» WHAT IS NEEDED
From the material below, pull out the lines starting at the line that contains "You are a GUI" and ending at the line that contains "coord(527,640)", both included, and repeat them word for word. Leave the pictures out of your answer.

— Start DATASET ROWS —

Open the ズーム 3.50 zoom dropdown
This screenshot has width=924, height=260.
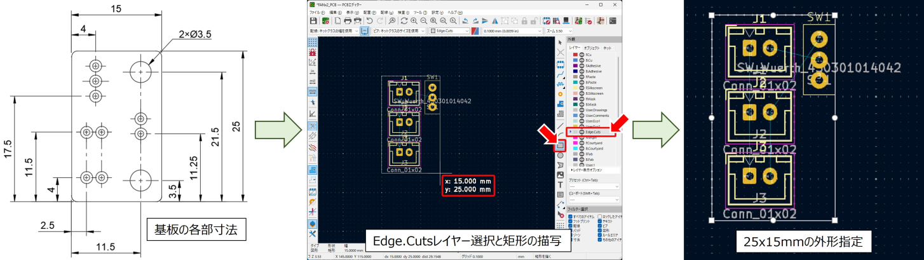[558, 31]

— End DATASET ROWS —
— Start DATASET ROWS —

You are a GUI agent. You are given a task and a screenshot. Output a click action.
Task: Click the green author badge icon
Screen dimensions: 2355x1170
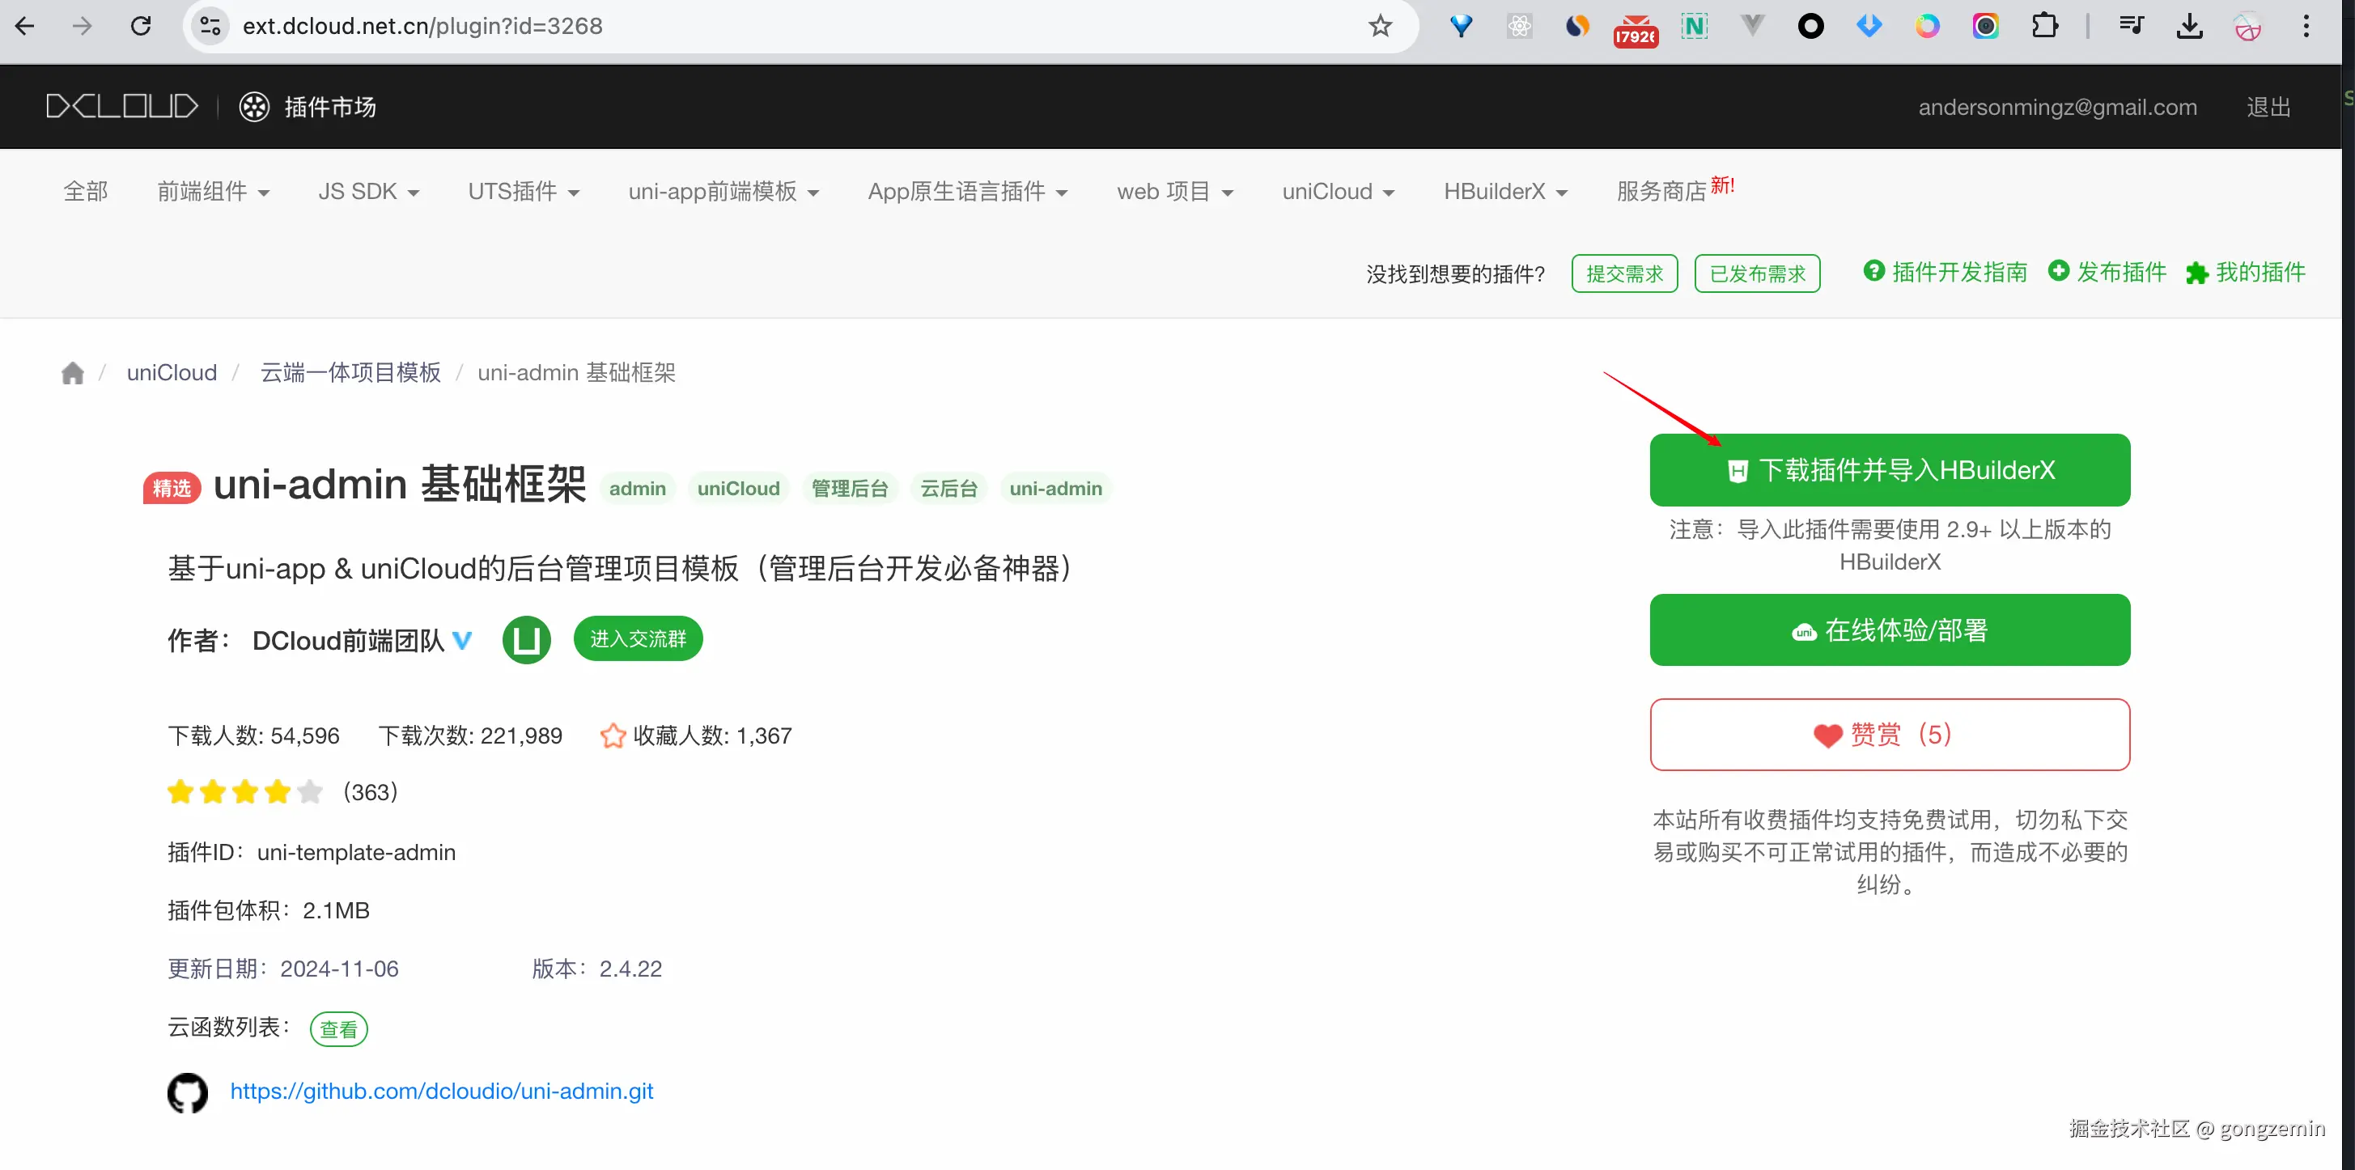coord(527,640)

— End DATASET ROWS —
— Start DATASET ROWS —

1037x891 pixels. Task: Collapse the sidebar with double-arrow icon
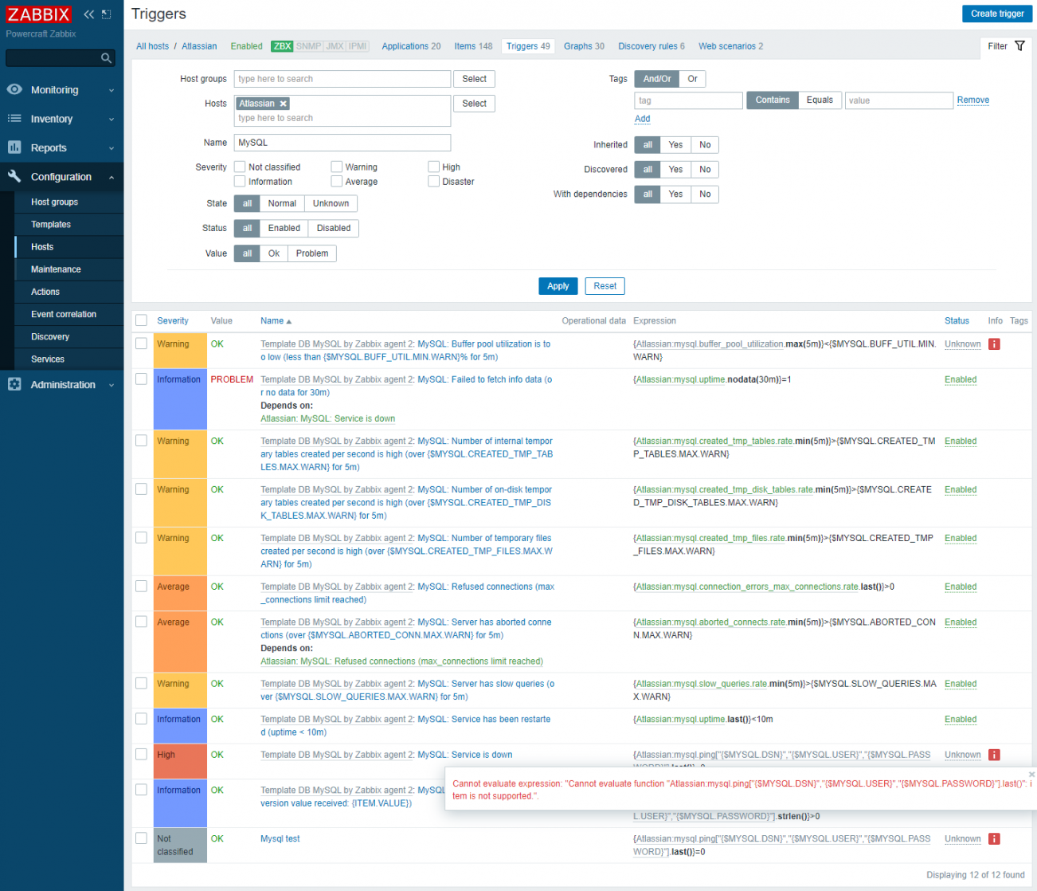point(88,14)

— End DATASET ROWS —

» CORRECT RESULT
You are a GUI agent. You are given a task and a screenshot. Output a click action.
Task: Click the green author badge icon
Screen dimensions: 2355x1170
coord(527,640)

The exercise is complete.